EXERCISE DIRECTIONS
Repeat exactly, and only, the lines below starting at the line that contains "Blog (1177, 72)" and ending at the line that contains "Yorum Sıralaması (122, 1545)", inclusive of both.

Stored items:
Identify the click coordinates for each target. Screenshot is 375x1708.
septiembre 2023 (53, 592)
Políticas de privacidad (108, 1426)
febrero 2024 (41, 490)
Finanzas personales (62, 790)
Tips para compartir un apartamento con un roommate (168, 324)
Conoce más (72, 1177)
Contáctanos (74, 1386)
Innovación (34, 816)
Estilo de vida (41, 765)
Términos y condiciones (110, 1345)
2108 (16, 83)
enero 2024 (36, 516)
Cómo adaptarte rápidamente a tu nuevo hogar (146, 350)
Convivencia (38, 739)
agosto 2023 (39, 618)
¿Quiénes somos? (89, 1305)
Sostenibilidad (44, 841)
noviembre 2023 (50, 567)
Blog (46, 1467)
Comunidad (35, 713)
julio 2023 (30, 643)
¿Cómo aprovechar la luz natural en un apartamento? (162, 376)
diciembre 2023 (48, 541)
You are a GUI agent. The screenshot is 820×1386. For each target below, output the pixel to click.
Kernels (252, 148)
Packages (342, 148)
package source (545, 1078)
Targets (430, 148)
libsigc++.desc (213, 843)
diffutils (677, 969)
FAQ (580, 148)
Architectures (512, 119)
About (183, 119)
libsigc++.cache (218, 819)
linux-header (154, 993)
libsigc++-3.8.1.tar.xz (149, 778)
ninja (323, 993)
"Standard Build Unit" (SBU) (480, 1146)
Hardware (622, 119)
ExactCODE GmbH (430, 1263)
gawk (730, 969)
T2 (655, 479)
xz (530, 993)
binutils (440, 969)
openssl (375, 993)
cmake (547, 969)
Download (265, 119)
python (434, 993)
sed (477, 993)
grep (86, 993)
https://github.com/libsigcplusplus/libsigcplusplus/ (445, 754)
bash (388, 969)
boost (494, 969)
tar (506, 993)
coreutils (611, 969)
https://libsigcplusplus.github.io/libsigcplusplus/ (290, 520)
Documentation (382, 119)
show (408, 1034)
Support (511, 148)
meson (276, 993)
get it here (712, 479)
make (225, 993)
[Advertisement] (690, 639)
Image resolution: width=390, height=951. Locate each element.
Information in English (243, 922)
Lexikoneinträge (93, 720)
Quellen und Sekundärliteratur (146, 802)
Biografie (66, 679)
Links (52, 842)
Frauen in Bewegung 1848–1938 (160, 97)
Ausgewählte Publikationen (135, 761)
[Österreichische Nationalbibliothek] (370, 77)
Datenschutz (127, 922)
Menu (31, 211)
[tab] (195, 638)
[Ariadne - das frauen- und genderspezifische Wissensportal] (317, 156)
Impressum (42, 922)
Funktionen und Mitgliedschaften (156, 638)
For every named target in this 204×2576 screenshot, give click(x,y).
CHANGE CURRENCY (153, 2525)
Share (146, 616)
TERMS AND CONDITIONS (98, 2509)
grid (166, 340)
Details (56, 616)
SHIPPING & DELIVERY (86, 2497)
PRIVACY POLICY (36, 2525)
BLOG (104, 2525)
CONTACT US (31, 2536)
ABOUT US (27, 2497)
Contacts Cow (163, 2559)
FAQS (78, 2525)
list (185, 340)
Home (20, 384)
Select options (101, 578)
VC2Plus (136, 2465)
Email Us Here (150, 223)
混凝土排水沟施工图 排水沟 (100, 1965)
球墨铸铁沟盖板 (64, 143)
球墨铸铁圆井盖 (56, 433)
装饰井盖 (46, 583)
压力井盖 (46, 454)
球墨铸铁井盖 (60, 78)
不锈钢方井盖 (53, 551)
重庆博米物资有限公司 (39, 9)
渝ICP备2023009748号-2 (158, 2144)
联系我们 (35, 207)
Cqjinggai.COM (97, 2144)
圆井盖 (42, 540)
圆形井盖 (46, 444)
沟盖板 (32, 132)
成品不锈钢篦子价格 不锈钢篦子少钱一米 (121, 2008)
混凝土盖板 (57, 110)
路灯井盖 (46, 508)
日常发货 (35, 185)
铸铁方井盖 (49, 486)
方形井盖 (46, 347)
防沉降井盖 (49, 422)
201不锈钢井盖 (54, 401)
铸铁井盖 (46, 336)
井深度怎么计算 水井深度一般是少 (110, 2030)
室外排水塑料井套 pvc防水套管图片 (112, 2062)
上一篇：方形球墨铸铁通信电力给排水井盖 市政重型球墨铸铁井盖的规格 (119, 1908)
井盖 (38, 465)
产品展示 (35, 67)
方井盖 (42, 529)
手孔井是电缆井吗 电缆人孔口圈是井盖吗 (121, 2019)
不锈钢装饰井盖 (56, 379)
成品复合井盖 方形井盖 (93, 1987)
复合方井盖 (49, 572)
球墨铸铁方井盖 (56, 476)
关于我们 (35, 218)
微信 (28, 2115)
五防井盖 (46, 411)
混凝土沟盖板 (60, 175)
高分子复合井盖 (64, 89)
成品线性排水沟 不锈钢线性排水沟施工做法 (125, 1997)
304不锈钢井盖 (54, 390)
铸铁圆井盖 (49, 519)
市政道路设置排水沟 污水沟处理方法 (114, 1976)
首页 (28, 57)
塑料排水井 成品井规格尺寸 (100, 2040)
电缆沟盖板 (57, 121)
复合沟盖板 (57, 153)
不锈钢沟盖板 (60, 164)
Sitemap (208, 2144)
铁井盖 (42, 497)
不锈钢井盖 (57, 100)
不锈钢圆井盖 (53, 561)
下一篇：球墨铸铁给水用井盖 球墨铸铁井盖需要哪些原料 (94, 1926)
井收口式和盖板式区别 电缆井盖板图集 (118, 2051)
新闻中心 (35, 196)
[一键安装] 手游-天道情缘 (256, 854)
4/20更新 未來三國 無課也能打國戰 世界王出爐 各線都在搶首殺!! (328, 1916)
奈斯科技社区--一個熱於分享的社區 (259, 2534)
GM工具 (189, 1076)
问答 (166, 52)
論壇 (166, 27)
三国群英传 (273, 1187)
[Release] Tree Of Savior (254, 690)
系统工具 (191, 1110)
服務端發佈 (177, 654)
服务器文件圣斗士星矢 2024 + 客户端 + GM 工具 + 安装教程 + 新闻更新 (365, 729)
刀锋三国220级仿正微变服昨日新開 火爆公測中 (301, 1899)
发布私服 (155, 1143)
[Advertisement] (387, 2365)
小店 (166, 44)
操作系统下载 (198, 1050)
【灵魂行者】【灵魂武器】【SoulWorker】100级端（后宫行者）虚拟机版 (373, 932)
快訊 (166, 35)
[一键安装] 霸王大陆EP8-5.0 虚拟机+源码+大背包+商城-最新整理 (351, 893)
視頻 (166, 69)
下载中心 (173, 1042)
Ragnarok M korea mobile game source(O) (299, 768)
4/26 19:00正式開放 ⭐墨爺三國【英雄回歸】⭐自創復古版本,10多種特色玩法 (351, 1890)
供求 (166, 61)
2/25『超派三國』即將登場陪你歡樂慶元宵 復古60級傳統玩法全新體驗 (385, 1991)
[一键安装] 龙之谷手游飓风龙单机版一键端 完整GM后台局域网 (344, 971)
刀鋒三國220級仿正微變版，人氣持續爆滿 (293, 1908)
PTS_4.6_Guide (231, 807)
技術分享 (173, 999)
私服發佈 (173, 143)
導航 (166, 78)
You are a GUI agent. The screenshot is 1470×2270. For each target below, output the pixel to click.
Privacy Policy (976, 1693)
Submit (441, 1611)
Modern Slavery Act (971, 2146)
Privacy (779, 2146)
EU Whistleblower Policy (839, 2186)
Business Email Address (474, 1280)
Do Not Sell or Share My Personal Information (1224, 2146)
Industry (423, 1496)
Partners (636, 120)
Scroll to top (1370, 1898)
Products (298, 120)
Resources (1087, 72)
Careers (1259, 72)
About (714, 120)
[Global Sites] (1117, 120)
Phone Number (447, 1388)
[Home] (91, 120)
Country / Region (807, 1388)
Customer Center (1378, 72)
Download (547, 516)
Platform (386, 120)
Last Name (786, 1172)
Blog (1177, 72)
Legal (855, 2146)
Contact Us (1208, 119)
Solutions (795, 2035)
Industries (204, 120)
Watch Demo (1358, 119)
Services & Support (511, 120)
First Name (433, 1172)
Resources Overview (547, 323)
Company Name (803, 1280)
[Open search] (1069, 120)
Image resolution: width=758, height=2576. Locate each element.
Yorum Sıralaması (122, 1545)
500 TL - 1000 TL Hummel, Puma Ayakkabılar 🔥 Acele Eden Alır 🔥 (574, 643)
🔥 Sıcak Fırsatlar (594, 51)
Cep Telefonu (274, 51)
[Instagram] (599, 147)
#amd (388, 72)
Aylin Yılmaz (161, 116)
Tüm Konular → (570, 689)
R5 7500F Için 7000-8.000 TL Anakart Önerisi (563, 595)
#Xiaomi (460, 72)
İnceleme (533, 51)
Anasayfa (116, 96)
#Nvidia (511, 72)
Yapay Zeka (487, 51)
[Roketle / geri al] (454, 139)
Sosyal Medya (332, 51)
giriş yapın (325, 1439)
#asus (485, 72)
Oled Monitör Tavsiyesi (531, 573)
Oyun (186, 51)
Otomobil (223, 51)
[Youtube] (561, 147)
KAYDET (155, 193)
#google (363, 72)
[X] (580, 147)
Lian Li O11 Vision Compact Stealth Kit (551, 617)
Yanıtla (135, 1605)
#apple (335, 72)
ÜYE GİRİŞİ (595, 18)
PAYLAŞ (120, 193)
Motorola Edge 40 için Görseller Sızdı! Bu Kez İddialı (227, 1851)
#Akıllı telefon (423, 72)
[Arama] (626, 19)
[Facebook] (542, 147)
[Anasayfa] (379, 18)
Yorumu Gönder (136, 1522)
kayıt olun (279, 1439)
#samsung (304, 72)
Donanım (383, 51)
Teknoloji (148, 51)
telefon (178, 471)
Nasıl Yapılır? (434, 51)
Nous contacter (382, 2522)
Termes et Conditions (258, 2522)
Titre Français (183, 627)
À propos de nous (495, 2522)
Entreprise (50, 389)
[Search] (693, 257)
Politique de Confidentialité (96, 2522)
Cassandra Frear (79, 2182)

ANSWER SECTION
Blog (1177, 72)
Legal (855, 2146)
Contact Us (1208, 119)
Solutions (795, 2035)
Industries (204, 120)
Watch Demo (1358, 119)
Services & Support (511, 120)
First Name (433, 1172)
Resources Overview (547, 323)
Company Name (803, 1280)
[Open search] (1069, 120)
Image resolution: width=758, height=2576. Locate each element.
Yorum Sıralaması (122, 1545)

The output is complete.